From the listing below, give again exactly the lines from the line with "Decrease Rot. Y using left arrow" to the line with "This screenshot has height=468, width=532.", ends included, without any pictures.
☆ ☆ ☆ ☆ ☆ ☆ ☆
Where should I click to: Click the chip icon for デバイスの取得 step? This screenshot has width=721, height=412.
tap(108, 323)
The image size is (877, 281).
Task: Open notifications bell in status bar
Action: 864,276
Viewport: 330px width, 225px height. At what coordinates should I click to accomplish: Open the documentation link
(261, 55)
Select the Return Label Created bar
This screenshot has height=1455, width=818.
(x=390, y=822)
☆ ☆ ☆ ☆ ☆ ☆ ☆
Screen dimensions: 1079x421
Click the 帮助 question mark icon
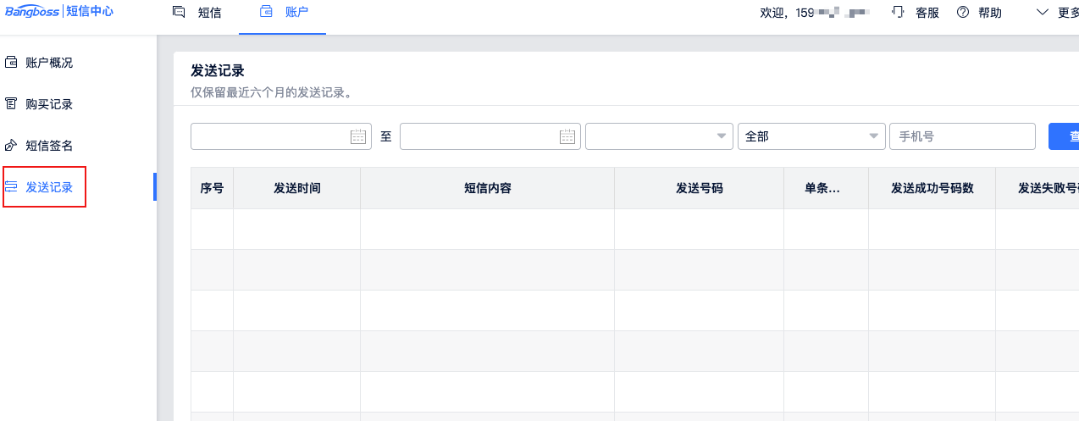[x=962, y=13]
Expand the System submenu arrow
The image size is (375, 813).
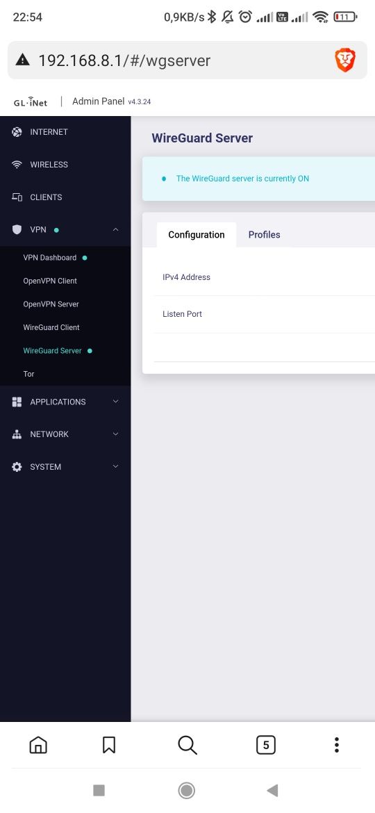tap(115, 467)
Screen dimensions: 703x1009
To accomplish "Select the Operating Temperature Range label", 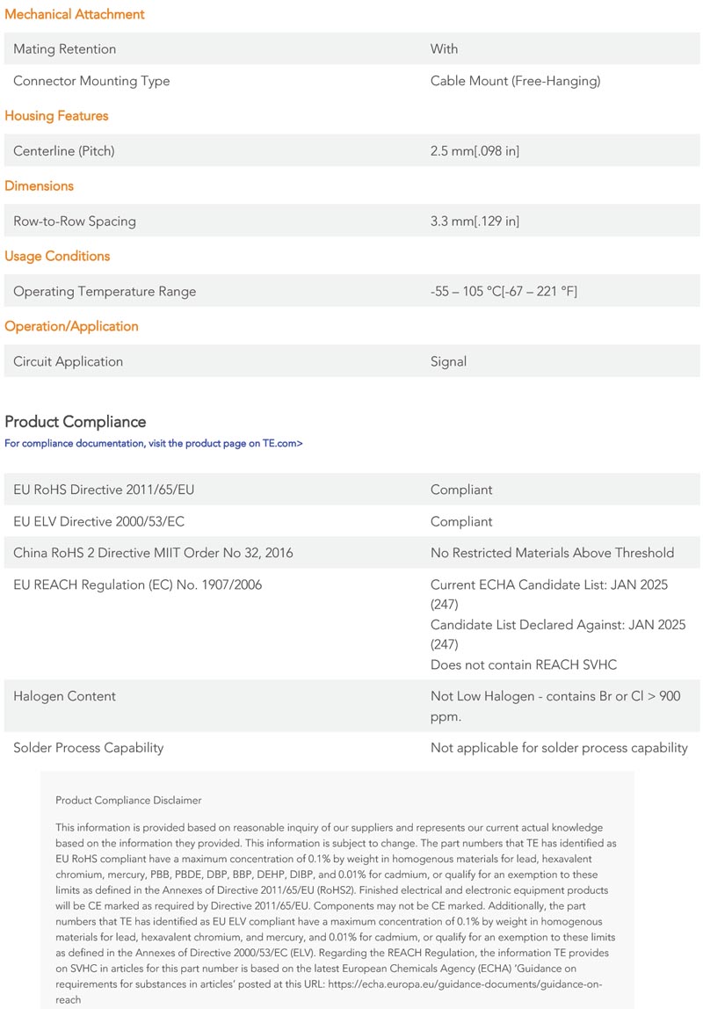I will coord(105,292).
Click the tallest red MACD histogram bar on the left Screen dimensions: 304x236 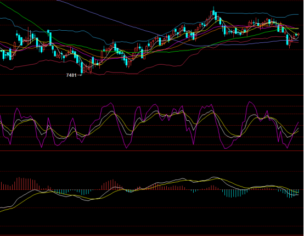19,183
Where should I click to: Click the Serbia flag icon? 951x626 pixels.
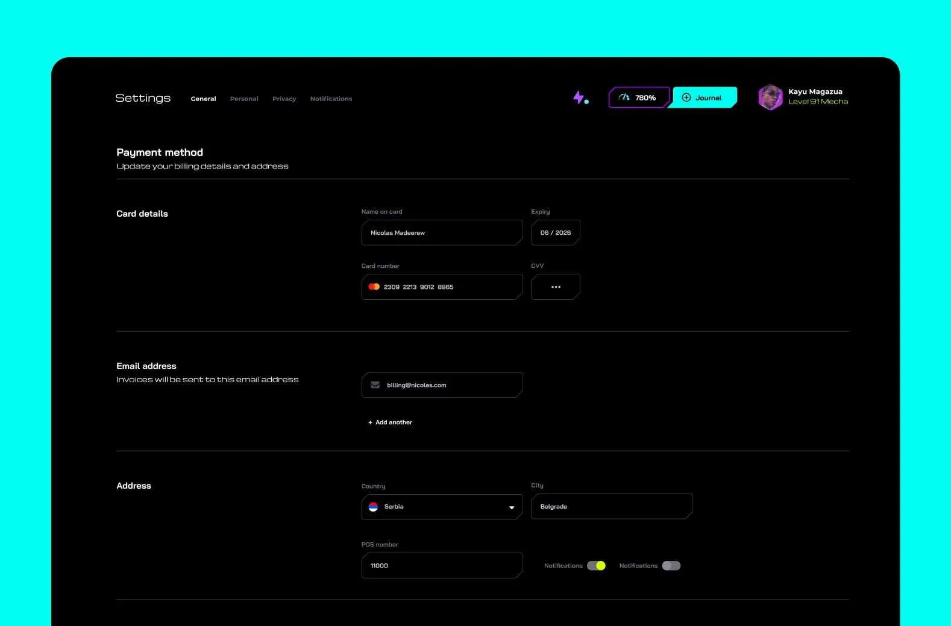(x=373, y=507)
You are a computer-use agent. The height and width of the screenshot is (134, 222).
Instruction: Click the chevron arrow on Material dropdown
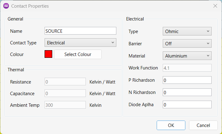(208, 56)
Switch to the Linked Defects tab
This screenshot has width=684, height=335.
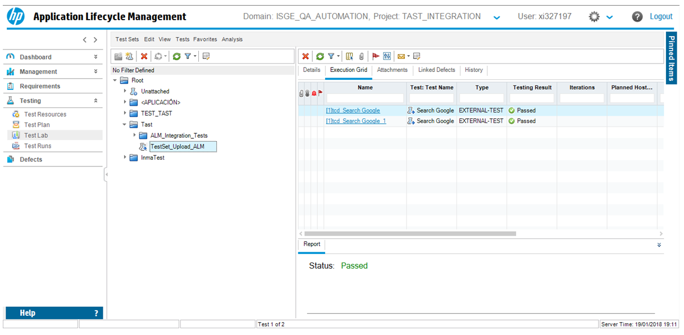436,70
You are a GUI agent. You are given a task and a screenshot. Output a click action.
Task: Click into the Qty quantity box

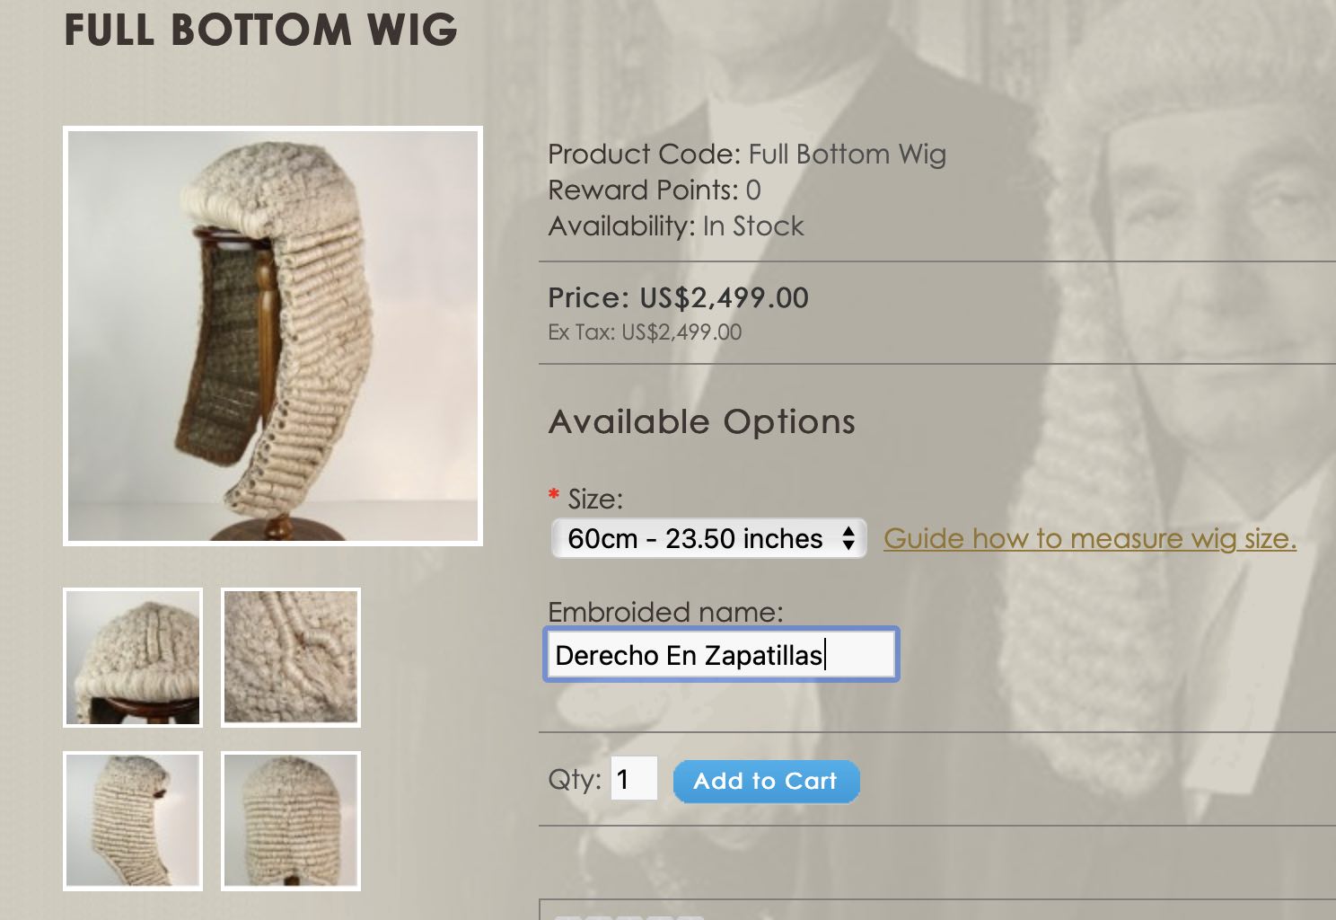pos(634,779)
☆ ☆ ☆ ☆ ☆ ☆ ☆
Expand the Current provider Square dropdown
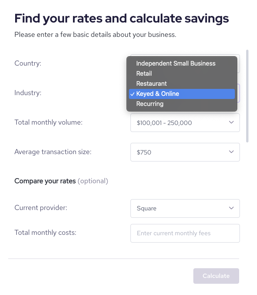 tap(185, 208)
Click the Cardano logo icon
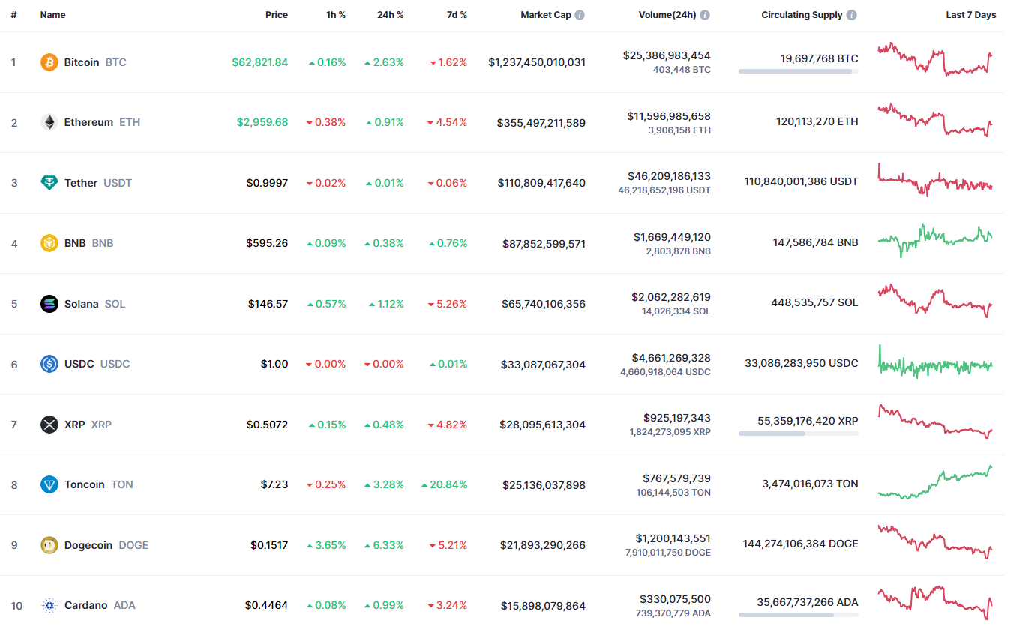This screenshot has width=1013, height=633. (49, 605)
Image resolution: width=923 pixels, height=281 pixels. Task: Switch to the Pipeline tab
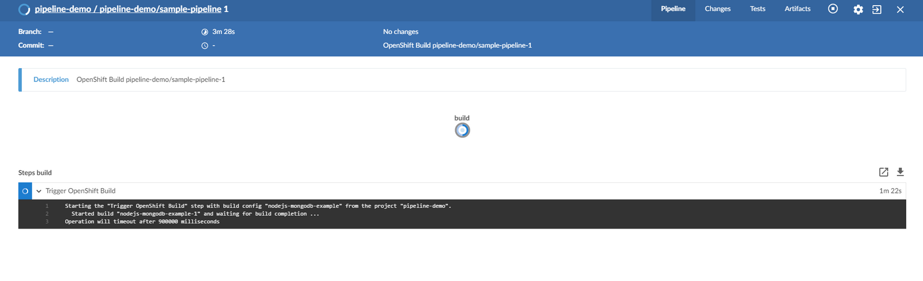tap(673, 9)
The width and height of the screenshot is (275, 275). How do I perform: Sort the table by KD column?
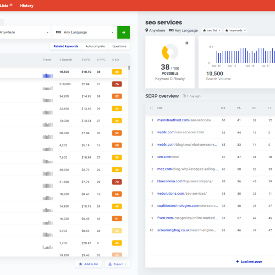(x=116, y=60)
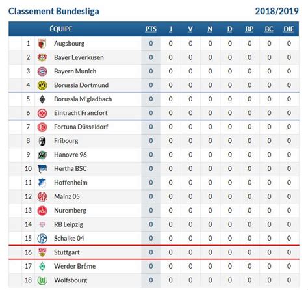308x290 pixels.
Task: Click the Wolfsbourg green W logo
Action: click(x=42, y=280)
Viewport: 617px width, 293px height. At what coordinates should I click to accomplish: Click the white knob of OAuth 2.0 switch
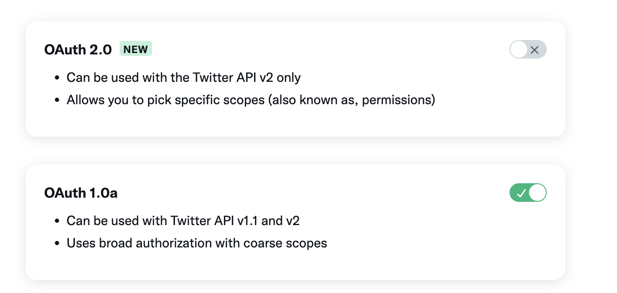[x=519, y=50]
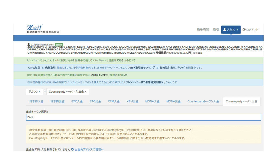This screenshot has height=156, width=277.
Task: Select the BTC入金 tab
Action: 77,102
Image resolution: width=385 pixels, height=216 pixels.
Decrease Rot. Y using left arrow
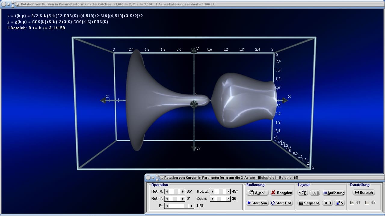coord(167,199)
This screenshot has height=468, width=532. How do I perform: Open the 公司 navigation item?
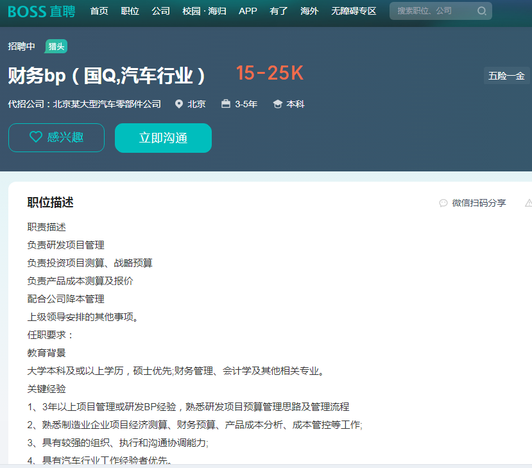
☆ ☆ ☆ ☆ ☆ ☆ ☆
● **ANSWER TO THE EXERCISE**
Decrease Rot. Y using left arrow
coord(167,199)
This screenshot has height=468, width=532. How do I perform: Open the 公司 navigation item?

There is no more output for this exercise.